=== WORK ITEM ===
An exact copy of every record below is needed, with all pictures removed.

########################################

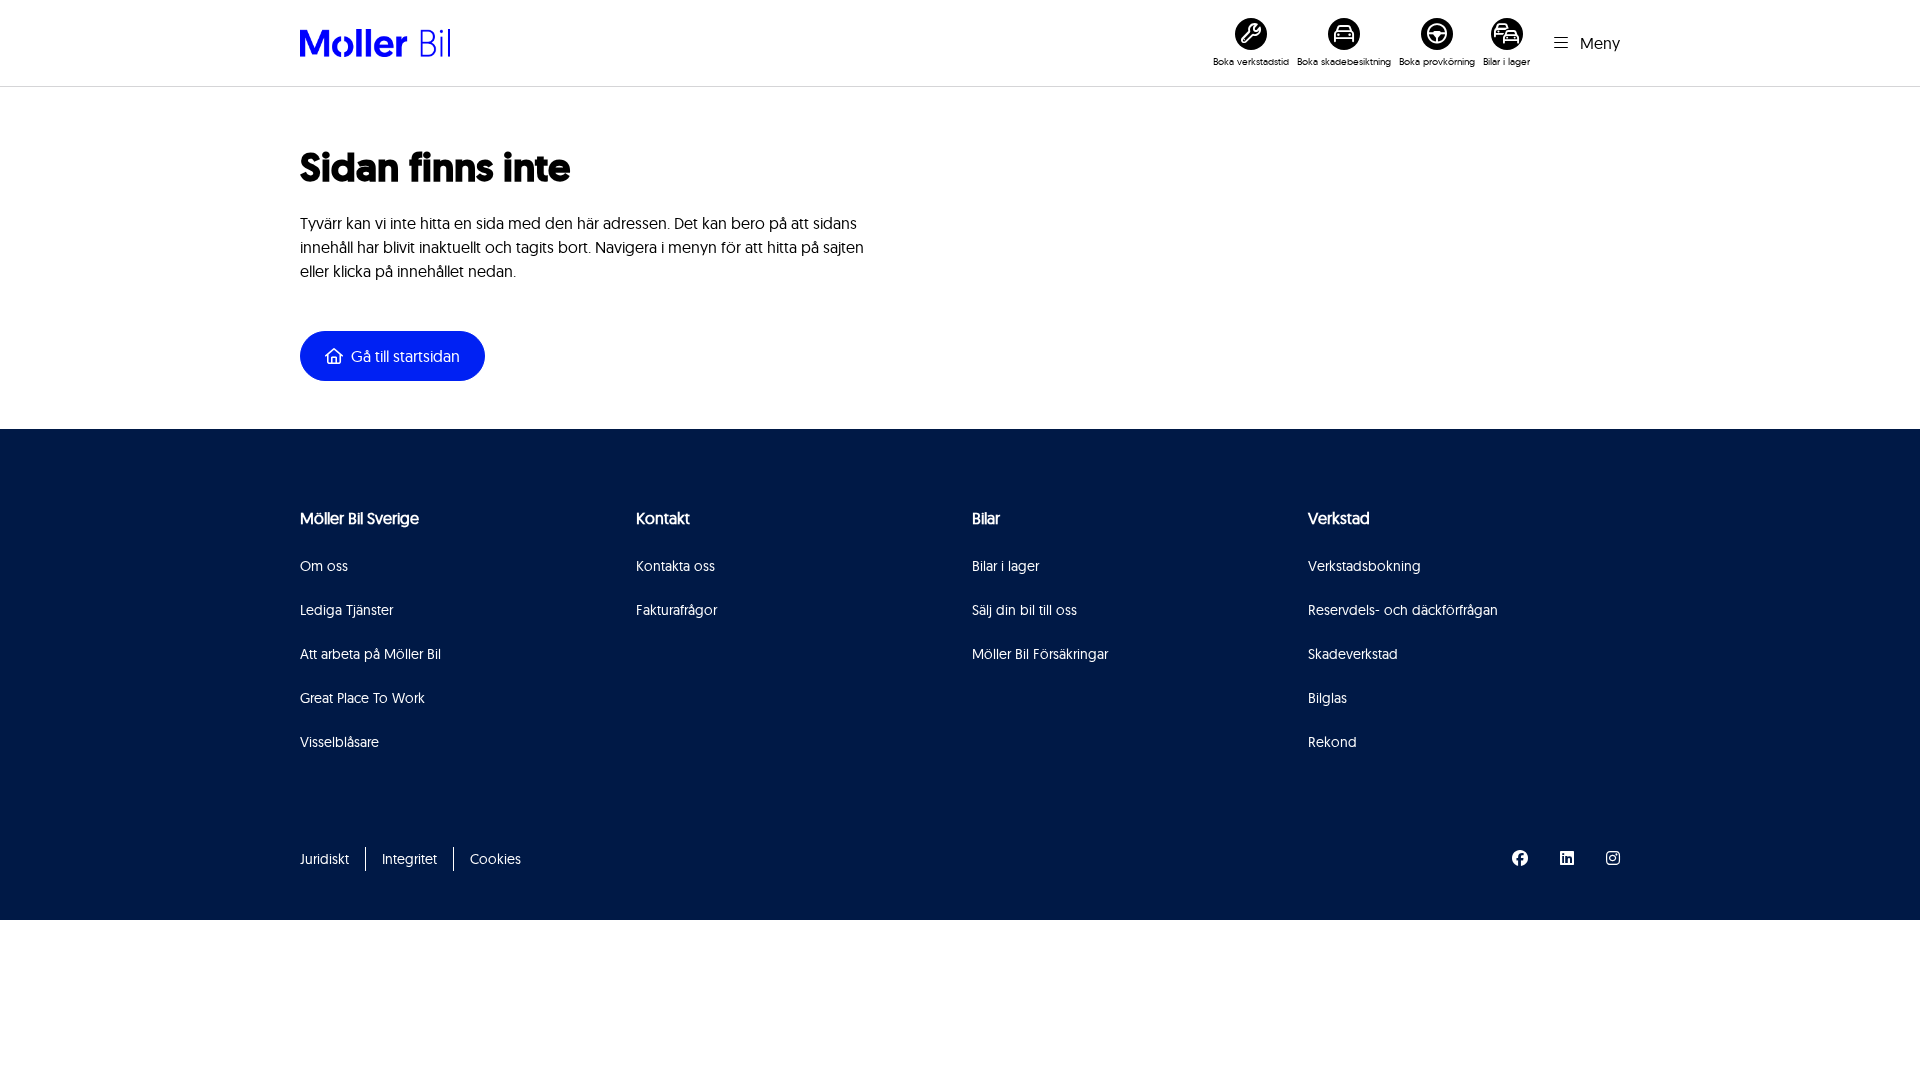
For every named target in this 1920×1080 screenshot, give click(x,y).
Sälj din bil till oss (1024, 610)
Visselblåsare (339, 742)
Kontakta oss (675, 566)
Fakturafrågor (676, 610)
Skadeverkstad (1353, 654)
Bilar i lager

########################################

=== FINISHED EXERCISE ===
For every named target in this 1920×1080 screenshot, give click(x,y).
Sälj din bil till oss (1024, 610)
Visselblåsare (339, 742)
Kontakta oss (675, 566)
Fakturafrågor (676, 610)
Skadeverkstad (1353, 654)
Bilar i lager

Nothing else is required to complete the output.